If social media can be used for social good, this good can't come soon enough for Bruce Sterling, science fiction writer and a long time SXSW keynote speaker. Bruce Sterling's speech is traditionally the last SXSW session. I don't know if this is his usual habit, but for the last two years he implored 20-somethings ("some of you are younger than SXSW") to go out and be the force for a better world. He demanded to know why we aren't using social networks for political change. If Texans knew what was good for them, they would be marching in the streets and taking to social networks demanding wind power, he said.
We, the crowds, should also be funding projects to study bacteria that can convert materials to biofuel or break down pollution, said Sterling. As it is now, a certain scientist (whose name escapes me) got 300 billion from Exxon Mobile to study them, but that's because people on the street don't know what's good for them. I guess he implies that it is a job of social media-savvy people, such as SXSW'ers, to disseminate these ideas to the general public. Craig Venter, the famous biologist and entrepreneur who sequenced the human genome, may have come to SXSW this year with just this goal. Bruce told the audience that Venter's goal for coming to SXSW was "to reframe 20th century genetic engineering as 21st century synthetic biology". To put simply, it may mean that Venter was trying to create good PR for genetic engineering. Bruce Sterling has hopes for public support of synthetic biology, specifically, the kind that creates pollution-neutralizing or fuel-producing bacteria. There shouldn't be knee-jerk objections to it neither from the left (microbes are not cuddly baby seals) nor from the right (microbes are not in the Bible).
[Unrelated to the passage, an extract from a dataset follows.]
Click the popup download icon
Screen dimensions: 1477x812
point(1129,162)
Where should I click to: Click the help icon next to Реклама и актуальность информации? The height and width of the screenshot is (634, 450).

But for all his lamenting that SXSWers' tweets are all parties and name-dropping, Bruce Sterling himself is not without celebrity obsession. He spent part of his speech rambling about Italy's prime minister Berlusconi's escapades, which seemed beside the point to me. He also pointed out that Catholic Church in Italy stands with Berlusconi, supporting behavior they have condemned for centuries. Hypocrisy of the Catholic Church isn't news to anyone, but it's still an easy way to score points with the audience, which unfailingly applauded. In his Twitter feed he also regularly updates us on the lives of the failed femme fatale spy Anna Chapman and other has-beens... so I don't know how this ties into a call to use social media for greater good.
While ranting is Bruce's typical mode of speech, I noticed that over the last two years his rants have become less edgy and irony-tempered, and more plain and despairing. "Where is the moral compass of these people?" he says about the Catholic Church's support of Berlusconi. "Do they think it will make pedophile scandals look better?" But his speeches are still enjoyable because he peppers them with phrases that you can't decide whether they are too pretentious to mean anything, or perfectly capture what he's talking about -- such as "There are infinite wars on abstract now's". (Ed. -- maybe he said abstract nouns, such as terror? Then it makes more sense.)